Data extracted from a collection
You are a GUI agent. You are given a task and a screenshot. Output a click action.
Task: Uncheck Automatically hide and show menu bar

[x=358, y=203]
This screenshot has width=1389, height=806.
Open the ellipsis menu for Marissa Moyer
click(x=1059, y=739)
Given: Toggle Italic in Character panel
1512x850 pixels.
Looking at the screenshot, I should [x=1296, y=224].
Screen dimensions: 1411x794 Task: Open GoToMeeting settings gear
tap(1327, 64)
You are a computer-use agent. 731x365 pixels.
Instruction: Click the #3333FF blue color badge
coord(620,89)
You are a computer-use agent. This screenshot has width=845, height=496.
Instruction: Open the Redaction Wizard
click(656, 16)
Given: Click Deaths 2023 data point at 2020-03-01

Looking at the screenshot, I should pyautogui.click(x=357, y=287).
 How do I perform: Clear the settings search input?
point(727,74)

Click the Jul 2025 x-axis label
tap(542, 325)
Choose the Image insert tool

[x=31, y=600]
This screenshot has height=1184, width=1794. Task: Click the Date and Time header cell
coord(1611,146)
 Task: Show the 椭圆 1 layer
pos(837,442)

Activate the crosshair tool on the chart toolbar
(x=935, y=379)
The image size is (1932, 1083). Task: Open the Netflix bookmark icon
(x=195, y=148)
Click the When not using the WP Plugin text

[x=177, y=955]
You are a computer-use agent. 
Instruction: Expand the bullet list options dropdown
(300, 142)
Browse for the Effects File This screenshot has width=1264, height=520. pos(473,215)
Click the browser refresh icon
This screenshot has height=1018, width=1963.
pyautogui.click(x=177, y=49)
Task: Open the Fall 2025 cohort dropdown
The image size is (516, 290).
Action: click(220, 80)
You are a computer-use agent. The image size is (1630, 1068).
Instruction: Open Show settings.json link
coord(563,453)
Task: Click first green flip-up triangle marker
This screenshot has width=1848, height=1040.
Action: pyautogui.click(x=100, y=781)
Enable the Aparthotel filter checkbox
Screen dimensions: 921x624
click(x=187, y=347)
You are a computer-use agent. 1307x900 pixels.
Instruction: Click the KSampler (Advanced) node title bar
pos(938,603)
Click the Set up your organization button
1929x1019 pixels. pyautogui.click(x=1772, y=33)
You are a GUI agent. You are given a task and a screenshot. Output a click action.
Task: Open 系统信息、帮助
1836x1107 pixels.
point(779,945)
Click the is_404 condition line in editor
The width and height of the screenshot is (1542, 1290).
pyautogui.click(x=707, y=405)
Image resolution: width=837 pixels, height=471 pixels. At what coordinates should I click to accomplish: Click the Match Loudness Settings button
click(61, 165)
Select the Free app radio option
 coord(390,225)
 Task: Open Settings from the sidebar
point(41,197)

» To do:
Output only the lines from the top of the entries through the one holding "Enable the Aparthotel filter checkbox", copied exactly.

» Completed exercise:
You are a GUI agent. You are given a task and a screenshot. Output a click action.
Task: Uncheck Automatically hide and show menu bar

[x=358, y=203]
This screenshot has width=1389, height=806.
Open the ellipsis menu for Marissa Moyer
click(x=1059, y=739)
Given: Toggle Italic in Character panel
1512x850 pixels.
Looking at the screenshot, I should [x=1296, y=224].
Screen dimensions: 1411x794 Task: Open GoToMeeting settings gear
tap(1327, 64)
You are a computer-use agent. 731x365 pixels.
Instruction: Click the #3333FF blue color badge
coord(620,89)
You are a computer-use agent. This screenshot has width=845, height=496.
Instruction: Open the Redaction Wizard
click(656, 16)
Given: Click Deaths 2023 data point at 2020-03-01

Looking at the screenshot, I should pyautogui.click(x=357, y=287).
 How do I perform: Clear the settings search input?
point(727,74)

Click the Jul 2025 x-axis label
tap(542, 325)
Choose the Image insert tool

[x=31, y=600]
This screenshot has height=1184, width=1794. Task: Click the Date and Time header cell
coord(1611,146)
 Task: Show the 椭圆 1 layer
pos(837,442)

Activate the crosshair tool on the chart toolbar
(x=935, y=379)
The image size is (1932, 1083). Task: Open the Netflix bookmark icon
(x=195, y=148)
Click the When not using the WP Plugin text

[x=177, y=955]
You are a computer-use agent. 
Instruction: Expand the bullet list options dropdown
(300, 142)
Browse for the Effects File This screenshot has width=1264, height=520. pos(473,215)
Click the browser refresh icon
This screenshot has height=1018, width=1963.
pyautogui.click(x=177, y=49)
Task: Open the Fall 2025 cohort dropdown
The image size is (516, 290).
Action: click(220, 80)
You are a computer-use agent. The image size is (1630, 1068).
Instruction: Open Show settings.json link
coord(563,453)
Task: Click first green flip-up triangle marker
This screenshot has width=1848, height=1040.
Action: pyautogui.click(x=100, y=781)
Enable the Aparthotel filter checkbox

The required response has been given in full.